Me Azim Hussain. Photo : Site web de Novalex
Me Azim Hussain. Photo : Site web de Novalex
Me Azim Hussain, l’avocat représentant la Coalition Inclusion Québec dans le procès sur la Loi sur la laïcité de l'État, s’était exprimé en cour vendredi dernier sur ses inquiétudes face à la loi 21.

Me Hussain avait alors souligné les dérapages qu’une telle loi pourrait occasionner, en illustrant son argumentaire d’exemples tels que les lois de Nuremberg, promulguées sous le régime nazi.

Une comparaison « purement théorique », l’a rassuré lundi le juge Marc-André Blanchard, qui affirme avoir bien compris qu'il ne s'agissait pas d'une réelle comparaison, indique le Journal de Montréal.

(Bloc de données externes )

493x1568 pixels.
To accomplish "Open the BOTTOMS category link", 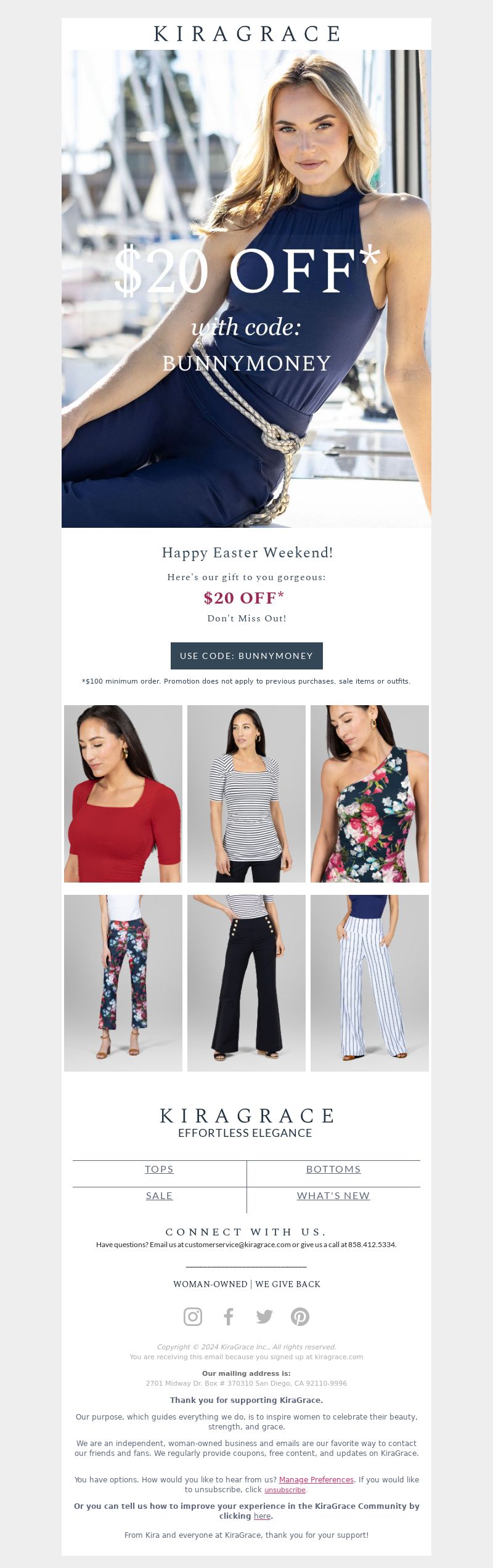I will [x=333, y=1169].
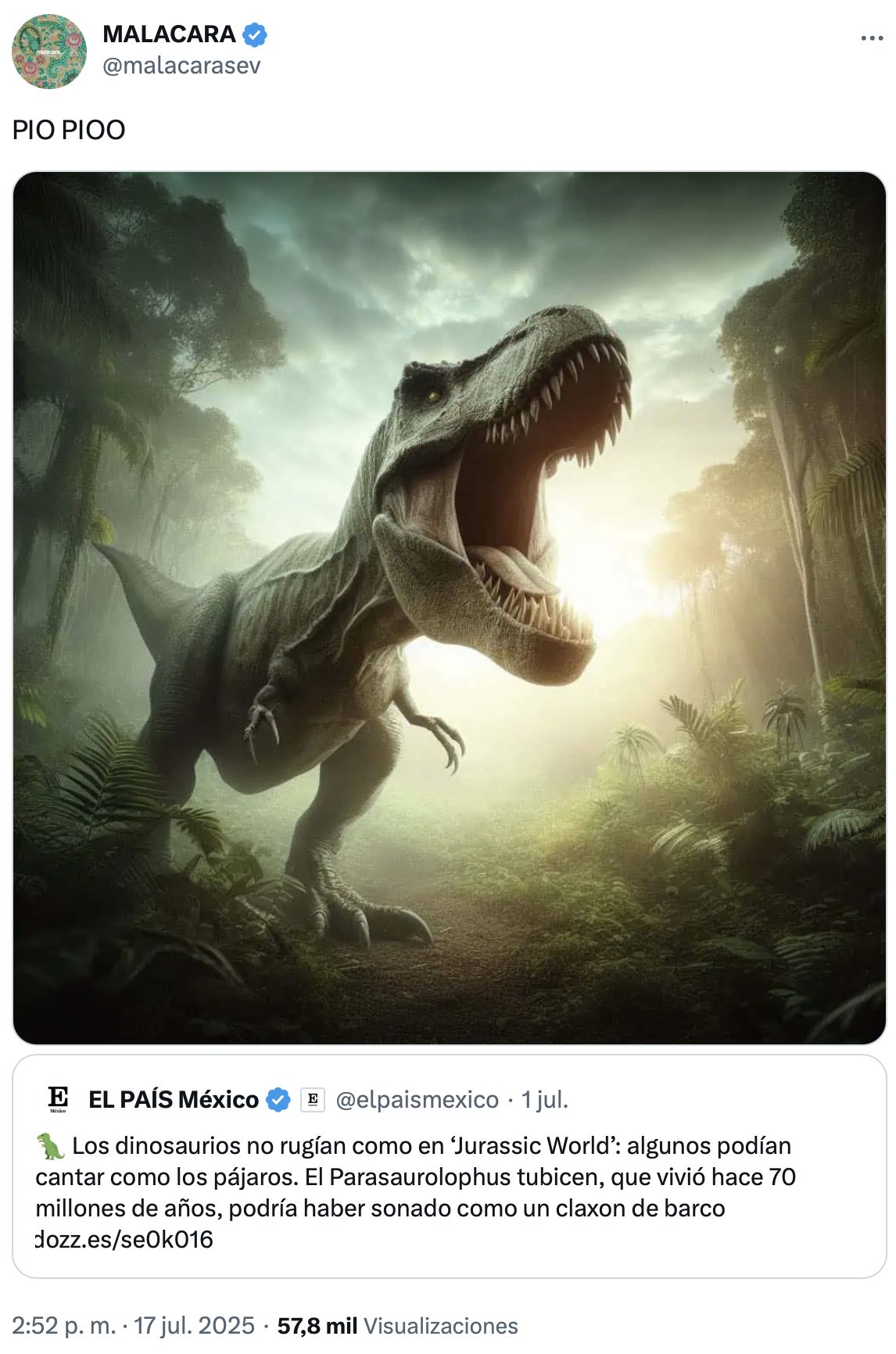
Task: Click El País México's blue verified badge
Action: click(278, 1100)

Suite au tollé que son argumentaire a soulevé au cours de la fin de semaine, l’avocat a soutenu lundi que ses propos ont été mal rapportés et a rappelé que le racisme est une réalité dont les exemples extrêmes existent dans d’autres pays et à d’autres époques, tout comme dans l’histoire du Canada.

Me Hussain n’a jamais voulu établir d’équivalence entre les lois de Nuremberg et la loi 21, ni que les circonstances sociales, économiques et historiques des deux situations sont semblables.

« Le but de ces exemples était de mettre de l’avant les principes juridiques que le Tribunal devrait considérer même dans des situations très éloignées de ces extrêmes », a fait valoir Me Hussain.

« La question juridique est de déterminer si, dans la loi, il y a des limites quant à l’utilisation de la clause dérogatoire, ou si selon le droit constitutionnel, une clause dérogatoire pourrait protéger une loi d’une évaluation juridique sans égard au caractère odieux de la violation des droits impliquée, et même en considérant une violation que tout le monde ici pourrait trouver outrageuse », a spécifié Me Hussain.

Yves Boisvert, de La Presse, en parle dans sa chronique d’aujourd’hui.

Les plaidoiries se poursuivent cette semaine.